§ **Assignment**: Check each line of the data for the string "agent". Report how many have it, and give nothing else.

(Collected data)

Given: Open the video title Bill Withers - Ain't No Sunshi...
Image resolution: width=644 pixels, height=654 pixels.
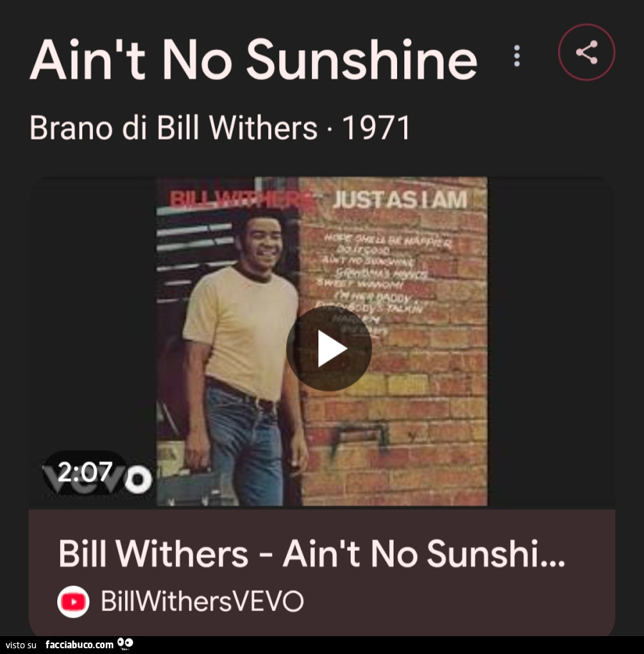Looking at the screenshot, I should (311, 554).
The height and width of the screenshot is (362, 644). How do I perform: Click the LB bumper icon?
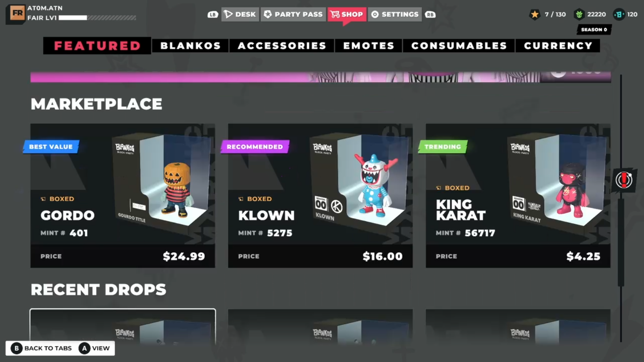(x=213, y=15)
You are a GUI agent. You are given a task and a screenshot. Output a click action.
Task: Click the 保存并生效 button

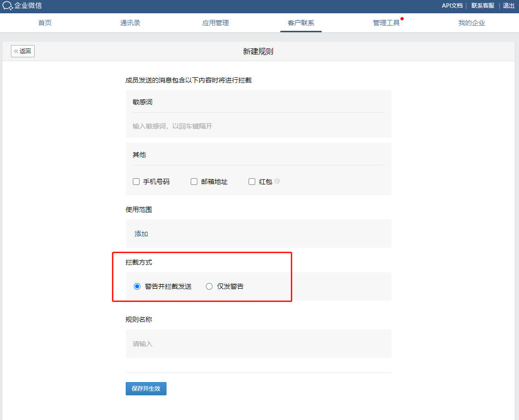[146, 389]
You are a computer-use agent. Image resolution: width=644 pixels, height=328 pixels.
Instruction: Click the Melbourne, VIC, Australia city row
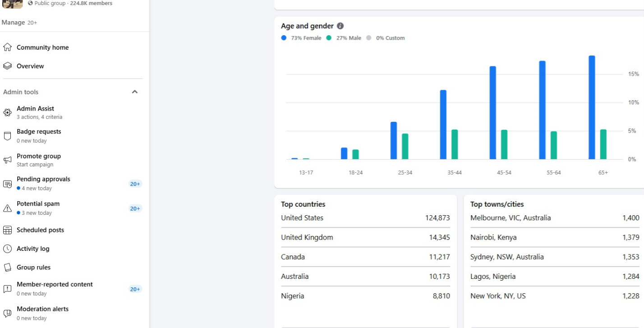tap(555, 218)
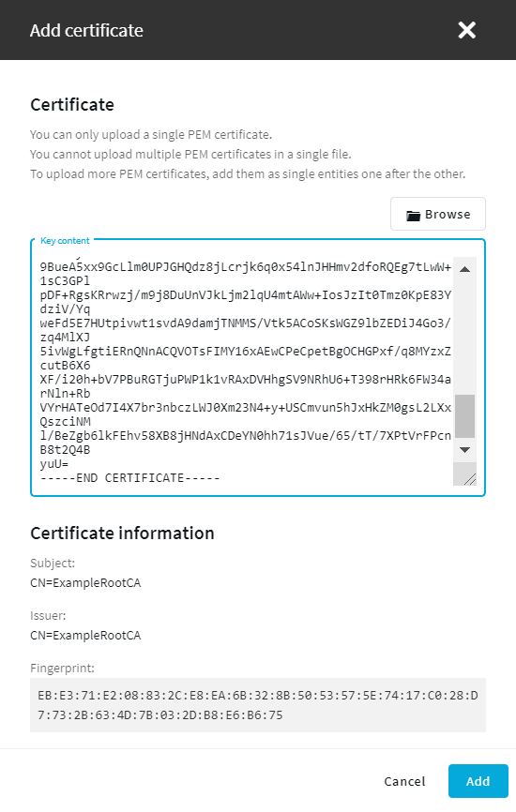Image resolution: width=516 pixels, height=812 pixels.
Task: Click the key content scroll-down arrow
Action: tap(464, 449)
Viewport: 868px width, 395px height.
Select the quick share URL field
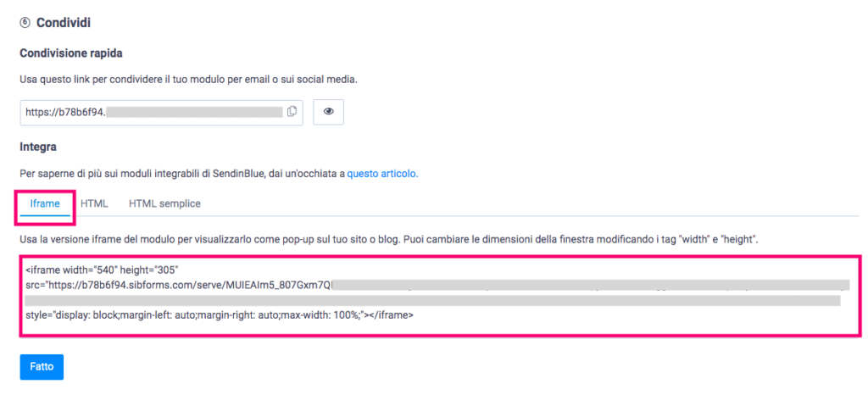coord(162,112)
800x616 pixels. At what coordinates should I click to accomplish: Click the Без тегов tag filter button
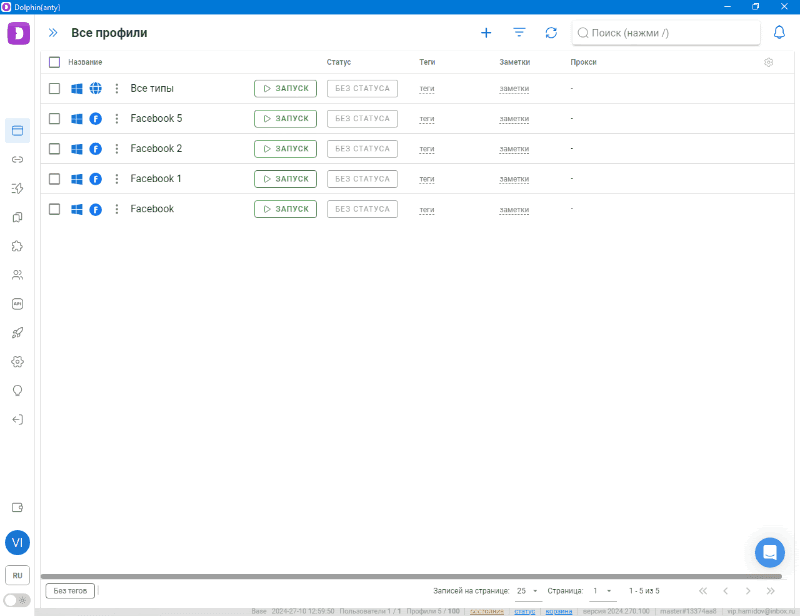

§ **Your response**: 2